The Illinois Room in the Holmes Student Center is dancing the night away because of one very “swinging” club: the Northern Swing Tips.
“Just show up to dance,” said Carolyn Paluch, a junior visual communication major and co-founder and treasurer of Northern Swing Tips. “The lessons are free. We start the lesson at 8 p.m. and they go until 9 p.m. Then we have social dancing afterwards until 11 p.m.”
Northern Swing Tips teaches swing steps and dance moves to the public.
“It’s mostly swing dancing,” Paluch said. “We have other [types of] music, but that was more last year. This year we’re focusing on swing.”
There is no mandatory dress code. The club allows students and members to come in their street clothes and dance late into the night.

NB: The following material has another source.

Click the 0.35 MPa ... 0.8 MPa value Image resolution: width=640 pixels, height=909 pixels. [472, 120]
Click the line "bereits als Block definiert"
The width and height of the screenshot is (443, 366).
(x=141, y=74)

“We’re pretty lenient about dress apparel,” Paluch said. “Some people show up [with] dance shoes. That gives us better grip and control of the floor, but a lot of people just show up in jeans, a hoodie and sneakers.”
If students aren’t available to dance Tuesday nights, other dancing options are available. The club also practices from 1 to 4 p.m. on Saturdays in an activity room at the Campus Recreation Center.
The president of the club, Brian Gosselin, teaches a class on the Charleston style of dance on the weekends. This is another type of dance offered by the Swing Tips.
The club also held a workshop in September where a swing dance instructor was brought in from out of town, Paluch said.
The club offers a night of swing dancing in a friendly, relaxing environment.
“I’ve been involved with Swing Tips since last April and I love it,” said Amanda Hoff, a junior French language and literature major. “The people are really friendly and this gives me the venue that I need to have fun. During the school week, I’m just so stressed out and this is my one night to hang out. I come as often as I can.”
Northern Swing tips gathers a decent-sized crowd every meeting.
“On average we get 15 to 20 people a night that show up for the lesson,” Paluch said. “Sometimes we have more people come later on in the night; people who have been dancing for a while and have taken the lesson.”
The club, which will help teach swing dance at DeKalb High School once a month, has several goals for the future.
“We’re hoping to have a dance sometime next semester, probably sometime in February,” Paluch said. “We’re going to have a big dance and hopefully get a band to come out and play, like a university band or something, but it’s still in the works.”
The club aspires to have more social dances in the future and wants to expand its membership.
“We’re hoping to get enough members where we could expand to a bigger dance space,” Paluch said. “Maybe to a place with a more suitable floor, like a hardwood floor, which is ideally what you’re dancing on.”
Even though the club has the future in mind, Swing Tips makes sure to keep members happy in the present.
“I’d say this club is great,” Hoff said. “It’s really starting to pick up more, and the more members we get, the better dancers we get incorporated into our club. Therefore the better everyone becomes from dancing with other people.”